24.9.2011
PT
Jornal Oficial da União Europeia
C 282/41
Recurso interposto em 26 de Julho de 2011 — SRF/Conselho
(Processo T-407/11)
2011/C 282/77
Língua do processo: inglês
Partes
Recorrente: SRF Ltd (Nova Deli, Índia) (representantes: F. Graafsma e J. Cornelis, advogados)

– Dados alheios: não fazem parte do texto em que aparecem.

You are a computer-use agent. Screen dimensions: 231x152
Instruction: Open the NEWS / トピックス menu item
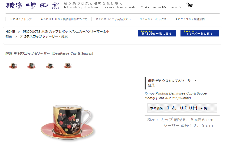point(153,19)
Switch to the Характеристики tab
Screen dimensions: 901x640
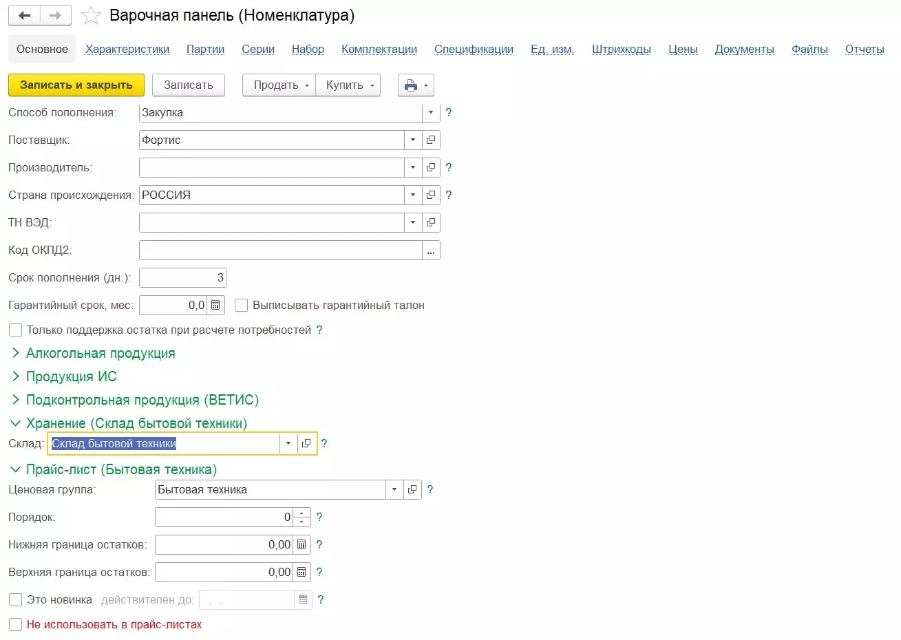(x=127, y=50)
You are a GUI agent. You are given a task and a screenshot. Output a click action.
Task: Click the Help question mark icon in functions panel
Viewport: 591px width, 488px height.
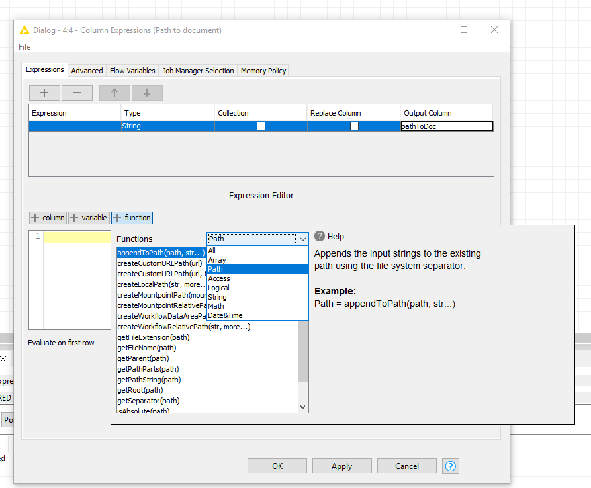point(321,236)
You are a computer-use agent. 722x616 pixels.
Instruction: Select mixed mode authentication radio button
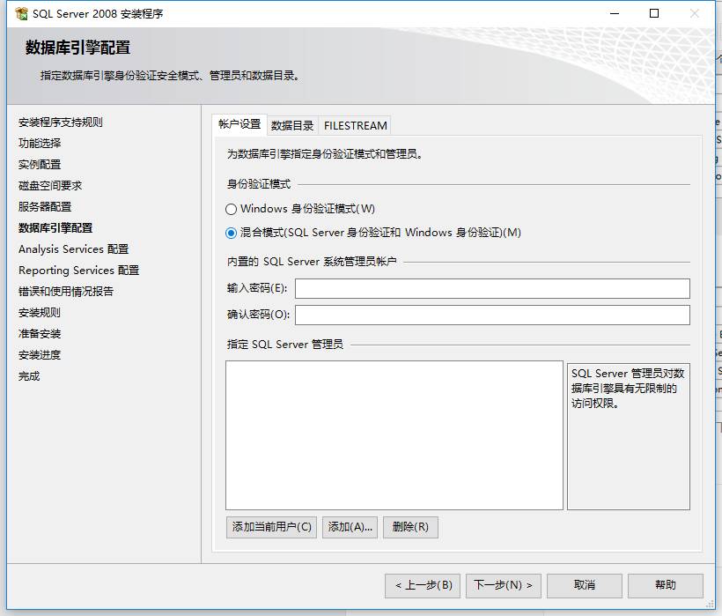[x=232, y=233]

Recorrido: Conselho da União Europeia
Pedidos
—
Anular o Regulamento de Execução (UE) n. o 469/2011 do Conselho, de 13 de Maio de 2011, que altera o Regulamento (CE) n. o 1292/2007 do Conselho que institui um direito anti-dumping definitivo sobre as importações de películas de poli (tereftalato de etileno) originárias da Índia (JO L 129, p. 1, a seguir «regulamento impugnado»); e
—
condenar o Conselho nas despesas.
Fundamentos e principais argumentos
Em apoio do seu recurso, a recorrente invoca um fundamento principal, alegando que o regulamento impugnado viola o artigo 9.o, n.o 6, do Regulamento do Conselho (CE) n.o 1225/2009, de 30 de Novembro de 2009, relativo à defesa contra as importações objecto de dumping dos países não membros da Comunidade Europeia (1), na medida em que:
1.
Em primeiro lugar, o referido artigo estabelece que o direito anti-dumping para exportadores ou produtores que se tenham dado a conhecer, mas que não foram incluídos no exame não pode exceder a margem de dumping média ponderada estabelecida para as partes incluídas na amostra, sendo que margens nulas e de minimis não são consideradas. Ao impor um direito anti-dumping de 15,5 % à SRF, o regulamento impugnado viola esta regra uma vez que a margem média ponderada para as partes incluídas na amostra, cujas margens de dumping não são nulas nem de minimis, é inferior a 15,5 %; e
2.
Em segundo lugar, ao exigir a um produtor exportador que solicite um reexame intercalar nos termos do artigo 11.o, n.o 3, do Regulamento do Conselho (CE) n.o 1225/2009 em aplicação do artigo 9.o, n.o 6, numa situação em que as taxas de direitos anti-dumping existentes são ajustadas na sequência do termo de medidas de compensação concorrenciais, o regulamento impugnado insere uma condição no artigo 9.o, n.o 6, que não consta da redacção dessa disposição, o que implica uma interpretação ilegítima por parte do Conselho.
(1) JO L 343, p. 51 (versão consolidada).